Premier véritable obstacle dans le parcours de notre va-t-en paix à la guerre, donc : l’institution militaire, ses rites séculaires et la façon dont ils représentent dans la deuxième partie du métrage les profondes contradictions d’une nation. Une nation dont le président prête solennellement serment sur la Bible. Une nation dont la devise est : « in God we trust ». Mais aussi une nation où le droit de posséder une arme (donc implicitement d’en faire usage sur autrui) est garantie par le deuxième Amendement de sa Constitution, autre Bible. Aussi, après avoir jeté un regard plus ou moins décalé sur les grands marronniers du film de guerre (le braillard sergent-instructeur, la caserne comme concentré de melting pot à moitié fonctionnel, la « camaraderie » testostéronée, ce rapport à l’arme comme objet sexualisé qu’il faut impérativement maitriser…), Tu ne tueras point prend-t-il l’aspect d’un film de procès. Mais dramatiquement absurde, le procès, car consistant à reprocher à un homme de préférer utiliser son énergie pour sauver plutôt que sa violence pour tuer. De là à se rappeler les paroles d’un road warrior préchant dans le désert, il n’y a qu’un pas : « Quand le monde s’est effondré, chacun de nous à sa manière a été brisé. C’était difficile de savoir qui était le plus fou. Moi…ou tous les autres… ».

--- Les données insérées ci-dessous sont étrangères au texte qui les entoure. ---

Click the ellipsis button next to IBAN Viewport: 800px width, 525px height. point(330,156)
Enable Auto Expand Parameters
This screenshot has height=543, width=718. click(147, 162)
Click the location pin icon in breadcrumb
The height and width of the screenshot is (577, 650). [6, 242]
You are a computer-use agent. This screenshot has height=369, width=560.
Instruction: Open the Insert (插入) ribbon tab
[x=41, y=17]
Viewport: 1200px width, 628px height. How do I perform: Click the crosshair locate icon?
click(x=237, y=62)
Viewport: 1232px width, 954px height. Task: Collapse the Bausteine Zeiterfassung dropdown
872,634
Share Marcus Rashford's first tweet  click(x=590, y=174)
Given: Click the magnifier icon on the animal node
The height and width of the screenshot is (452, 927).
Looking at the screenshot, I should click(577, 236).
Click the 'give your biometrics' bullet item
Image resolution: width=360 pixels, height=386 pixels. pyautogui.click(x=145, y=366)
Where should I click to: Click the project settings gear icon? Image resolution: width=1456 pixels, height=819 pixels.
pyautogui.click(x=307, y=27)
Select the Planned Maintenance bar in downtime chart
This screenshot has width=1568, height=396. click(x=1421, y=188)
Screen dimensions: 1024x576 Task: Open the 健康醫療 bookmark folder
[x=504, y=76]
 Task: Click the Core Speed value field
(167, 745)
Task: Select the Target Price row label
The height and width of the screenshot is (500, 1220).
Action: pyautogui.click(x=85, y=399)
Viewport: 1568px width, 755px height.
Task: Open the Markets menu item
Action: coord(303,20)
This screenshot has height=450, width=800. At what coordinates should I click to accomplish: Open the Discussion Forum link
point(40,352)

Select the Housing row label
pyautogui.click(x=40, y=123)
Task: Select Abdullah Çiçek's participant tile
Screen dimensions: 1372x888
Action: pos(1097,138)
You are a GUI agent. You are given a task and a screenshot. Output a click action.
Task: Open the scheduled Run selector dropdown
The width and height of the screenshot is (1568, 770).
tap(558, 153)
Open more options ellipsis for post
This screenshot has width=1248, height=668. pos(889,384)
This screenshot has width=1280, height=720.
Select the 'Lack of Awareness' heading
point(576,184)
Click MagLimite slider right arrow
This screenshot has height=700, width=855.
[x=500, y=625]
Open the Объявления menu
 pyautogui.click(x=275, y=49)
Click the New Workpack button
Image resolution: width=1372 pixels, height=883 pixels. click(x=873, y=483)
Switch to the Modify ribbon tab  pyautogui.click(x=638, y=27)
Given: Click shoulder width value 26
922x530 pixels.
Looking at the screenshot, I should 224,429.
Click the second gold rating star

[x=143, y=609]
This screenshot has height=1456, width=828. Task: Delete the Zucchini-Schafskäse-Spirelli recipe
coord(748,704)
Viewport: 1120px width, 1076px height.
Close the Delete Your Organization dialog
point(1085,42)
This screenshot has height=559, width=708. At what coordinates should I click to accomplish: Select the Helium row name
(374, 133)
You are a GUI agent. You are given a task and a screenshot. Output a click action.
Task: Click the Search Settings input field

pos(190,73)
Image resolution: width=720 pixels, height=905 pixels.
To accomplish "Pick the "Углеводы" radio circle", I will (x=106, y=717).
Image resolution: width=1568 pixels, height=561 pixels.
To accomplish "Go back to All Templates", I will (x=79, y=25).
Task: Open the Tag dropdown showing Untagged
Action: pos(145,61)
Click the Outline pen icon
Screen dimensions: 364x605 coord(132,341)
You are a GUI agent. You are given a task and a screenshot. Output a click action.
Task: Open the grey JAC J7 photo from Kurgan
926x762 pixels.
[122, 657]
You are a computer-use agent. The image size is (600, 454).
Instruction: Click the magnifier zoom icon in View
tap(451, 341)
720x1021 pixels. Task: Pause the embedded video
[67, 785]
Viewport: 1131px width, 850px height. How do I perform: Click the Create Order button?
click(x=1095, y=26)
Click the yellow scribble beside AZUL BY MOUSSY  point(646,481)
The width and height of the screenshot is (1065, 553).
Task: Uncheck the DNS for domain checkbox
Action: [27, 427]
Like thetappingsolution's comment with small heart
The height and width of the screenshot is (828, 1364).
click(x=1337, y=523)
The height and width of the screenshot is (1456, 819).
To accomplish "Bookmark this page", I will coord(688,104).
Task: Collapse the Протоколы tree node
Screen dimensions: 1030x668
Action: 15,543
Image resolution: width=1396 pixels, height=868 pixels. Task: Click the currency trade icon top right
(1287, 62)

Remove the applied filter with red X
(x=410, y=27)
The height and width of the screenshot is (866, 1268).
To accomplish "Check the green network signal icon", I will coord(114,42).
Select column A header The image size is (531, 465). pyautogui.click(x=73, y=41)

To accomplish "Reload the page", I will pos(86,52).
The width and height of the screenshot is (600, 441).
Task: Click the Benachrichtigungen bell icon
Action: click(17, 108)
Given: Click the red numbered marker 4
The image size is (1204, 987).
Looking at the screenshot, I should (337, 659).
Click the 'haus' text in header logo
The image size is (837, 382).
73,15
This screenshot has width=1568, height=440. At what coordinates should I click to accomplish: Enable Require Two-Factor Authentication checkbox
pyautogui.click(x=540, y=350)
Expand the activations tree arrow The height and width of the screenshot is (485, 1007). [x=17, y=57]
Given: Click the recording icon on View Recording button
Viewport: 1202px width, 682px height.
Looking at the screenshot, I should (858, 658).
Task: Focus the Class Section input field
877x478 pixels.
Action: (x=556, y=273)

Quels sont alors les enjeux ici ? Une fois mis en évidence le grand fossé les séparant, il s’agit, au prix d’une série de souffrances renforçant notre implication auprès du personnage, de concilier son code de conduite particulier avec les valeurs américaines incarnées dans sa grande tradition légaliste (en soi une véritable religion). Et dans le même mouvement, comme pour redoubler symboliquement ce premier pont jeté entre les contraires, le film réconcilie le père et le fils, faisant du premier, violent repentant à l’image du vieux YHWH à la veille de sa transfiguration en dieu du pardon, la clé de voûte garantissant la réussite de l’entreprise du second, violent abstinent martyrisé tel Jésus en personne. Soit une relation de filiation qui n’est pas sans en rappeler une autre, tout aussi tortueuse. À savoir : celle qui était au cœur de L’Homme sans visage, premier film de Mel Gibson où un enfant à l’idée fixe (intégrer West Point) recevait déjà l’aide d’une figure paternelle portant la marque d’un passé le torturant intérieurement. Bref, entre transmission et rédemption, tout ceci est très chrétien. Mais à ce détail près que, chez Mel Gibson comme chez Terrence Malick (cf. les plus œdipiens passages de The Tree of Life), le fils a aussi régulièrement envie de tuer le père… Et pour en revenir à Tu ne tueras point, c’est ainsi qu’une première courroie de transmission est construite entre l’individu et le collectif, mais alors encore sur un plan abstrait ne présumant en rien de son bon fonctionnement en plein chaos martial.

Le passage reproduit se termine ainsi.